Развел руками священник, нахмурился и покачал головой.
– А, давайте Витеньку в лес сведем, – беспокойно заерзал на скамейке, Сашка.
Глеб непроизвольно дернулся:
– Как в прошлом году? Толика родители свели, к дереву привязали, а наутро нашли обезумевшим и искусанным комарами?
Сашка нервно посмотрел на друга:
– Согласись, тебя мать тоже пугала в лесу оставить?
– До сих пор пугает! – вздохнул Глеб.
Священник присел рядом с мальчиками.
– Твоя мама, – положил он руку на плечо Сашки, – озлобленная, усталая женщина, брошенка!

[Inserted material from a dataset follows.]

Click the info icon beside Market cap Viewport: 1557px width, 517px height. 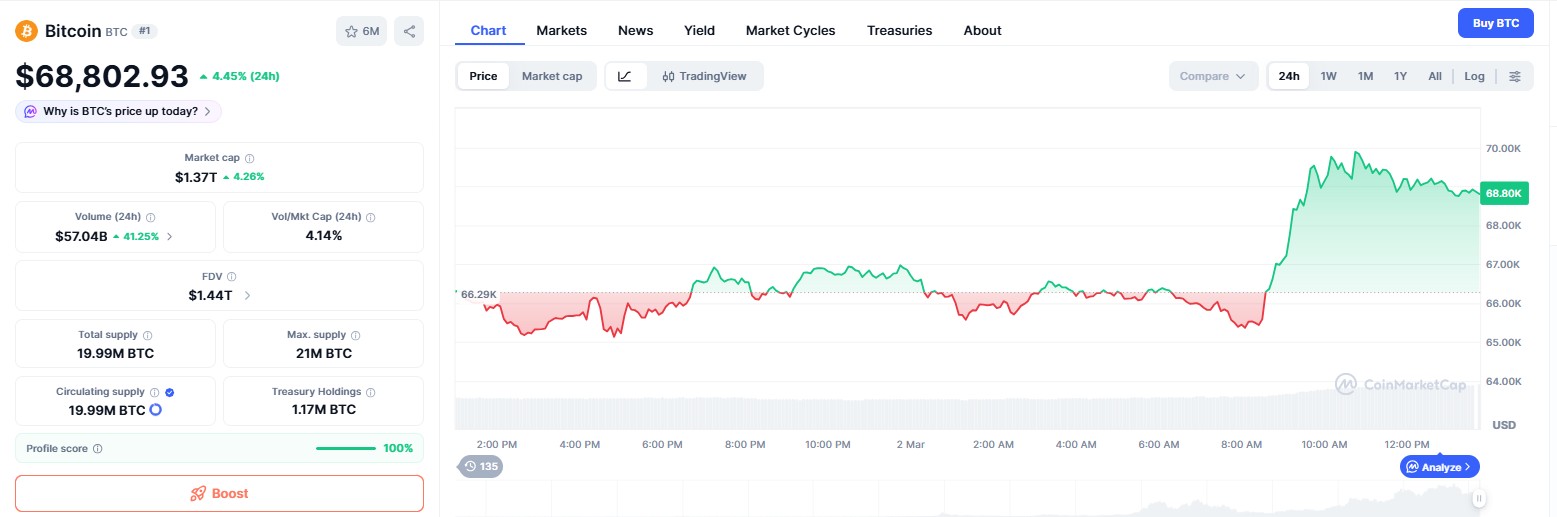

– А твоя, – повернулся он к Глебу, – старается воплотить в детях свои нереализованные мечты!
– Нинку, мою сестру, в музыкальную школу таскает, – подтвердил Глеб, – а у Нинки пальцы коротенькие, ручки толстенькие, куда ей на пианино играть!
– Она стремится прогнуть своих детей под себя, улавливаешь мысль? – поинтересовался батюшка.
И тут, над открытым люком показалась нечесаная голова Витеньки.
Витенька поднял флягу:
– Отец Алексий, давай выпьем, за врагов наших, пробуждающих нас своей ненавистью к жизни!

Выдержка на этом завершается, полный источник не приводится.